DESCRIPTION (provided by applicant): Inflammatory processes are characterized by an increase in microvascular permeability (hypermeability) to macromolecules. Signaling interactions between vascular wall and blood cells provide a unique way of communicating, coordinating, and integrating an appropriate physiologic response to the changing tissue environment in vivo. There is a paucity of information on permeability-related signaling mechanisms in the complex cellular environment of the in vivo microcirculation. Knowledge of these important interactions in vivo is fundamental to understand the integrated regulation of microvascular transport and its functional alterations in vascular disease. In particular, the role of nitric oxide (NO) in the control of microvascular permeability remains controversial. We propose to test in vivo three major hypotheses: 1) an eNOS-assoctated signaling cascade regulates microvascular transport. 2) molecular movement (translocation, trafficking) of eNOS from membrane to other cellular compartments is a functionally and differentially important step in the endothelium-mediated regulatory mechanisms. 3) eNOS signaling mechanisms regulate microvascular permeability responses to ischemia-reperfusion (I-R). To test these hypotheses, we will A) determine whether or not a cause-effect relationship exists between eNOS activity and hyperpermeability in vivo in eNOS -/- mice and their wild-type eNOS +/+ control; B) test translocation of eNOS from membrane to cytosol after stimulation with a pure vasodilator (ACh) and a non-vasodilator that causes hyperpermeability (PAF); C) determine whether or not differences in microvascular permeability responses exist in eNOS +/+ and eNOS -/- mice and the subcellular location of eNOS under baseline and after I-R. In addition, we will determine whether or not changes in eNOS phosphorylation occur in response ACh, PAF and to I-R, and assess the significance of PKB and MAP kinases in these processes. Methods of immunoprecipitation, western blotting, intravital and confocal microscopy, as well as NO measurements and computer-assisted digital image analysis will be applied to evaluate the regulation of microvascular permeability in vivo.

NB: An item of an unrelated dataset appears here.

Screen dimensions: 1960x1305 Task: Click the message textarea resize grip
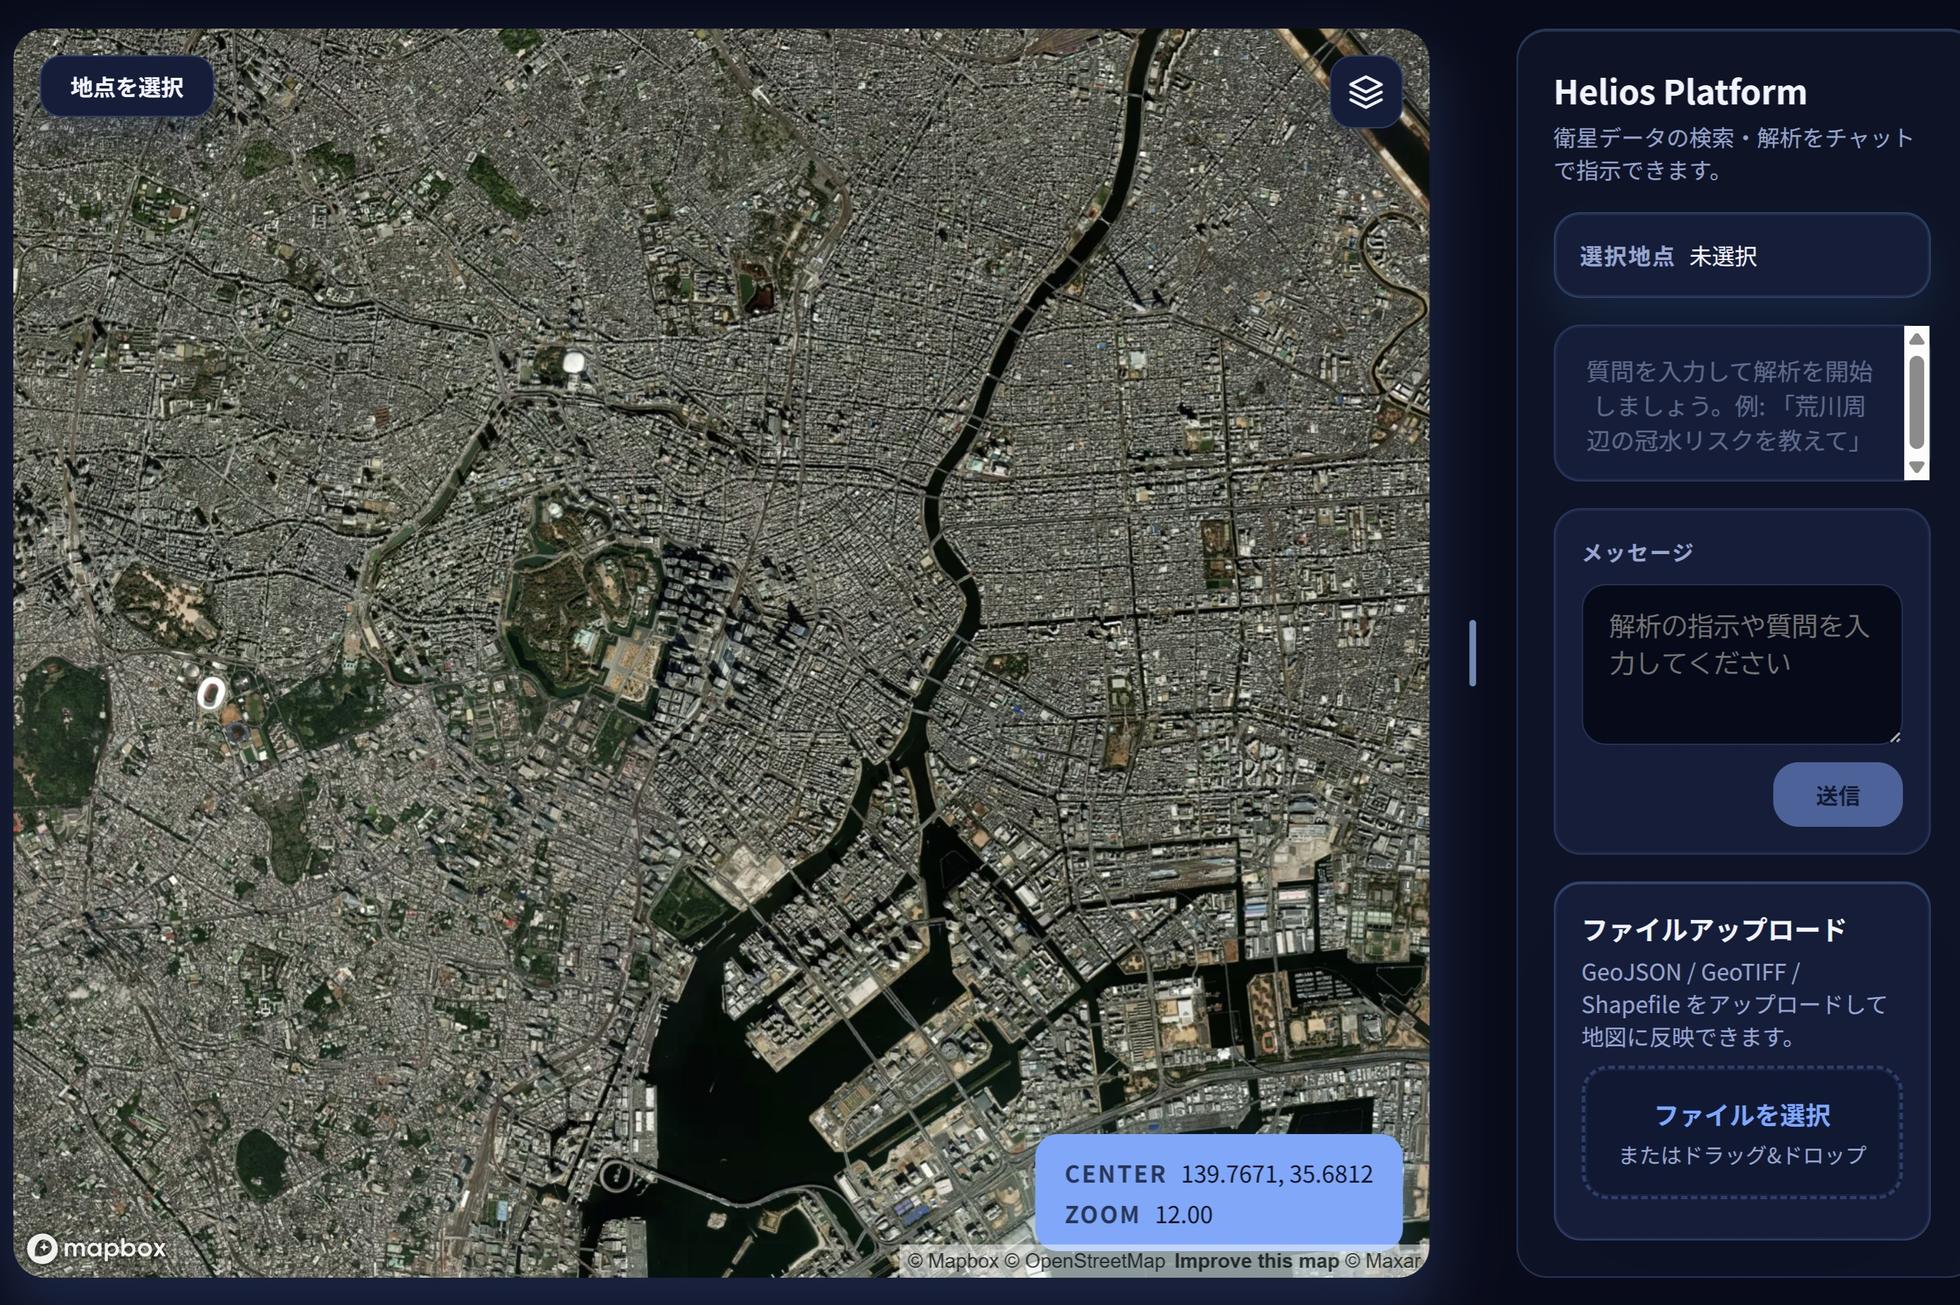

描述(申请人提供)：炎症过程的特征是微血管对大分子的渗透性增加(高通透性)。血管壁和血细胞之间的信号相互作用提供了一种独特的方式来沟通、协调和整合对体内不断变化的组织环境的适当的生理反应。在体内微循环的复杂细胞环境中，关于通透性相关的信号机制的信息很少。了解体内这些重要的相互作用是了解微血管运输及其在血管疾病中的功能变化的综合调控的基础。尤其是一氧化氮(NO)在微血管通透性控制中的作用仍存在争议。我们建议在体内验证三个主要假说：1)eNOS相关的信号级联调节微血管运输。2)内皮型一氧化氮合酶的分子运动(移位、转运)在内皮细胞调节机制中是一个重要的功能步骤。3)eNOS信号机制调节微血管通透性对缺血再灌注(I-R)的反应。为了验证这些假说，我们将A)确定eNOS-/-小鼠体内eNOS活性和高通透性之间是否存在因果关系，以及它们的野生型eNOS+/+对照是否存在因果关系；B)测试在纯血管扩张剂(ACh)和非血管扩张剂(PAF)刺激下eNOS从膜到胞浆的移位；C)确定eNOS+/+和eNOS-/-小鼠的微血管通透性反应是否存在差异，以及eNOS在基线和I-R后的亚细胞定位。此外，我们还将确定在ACh、PAF和I-R反应中eNOS磷酸化是否发生变化，并评估PKB和MAP激酶在这些过程中的意义。免疫沉淀、免疫印迹、活体和共聚焦显微镜以及NO测量和计算机辅助数字图像分析方法将用于评估体内微血管通透性的调节。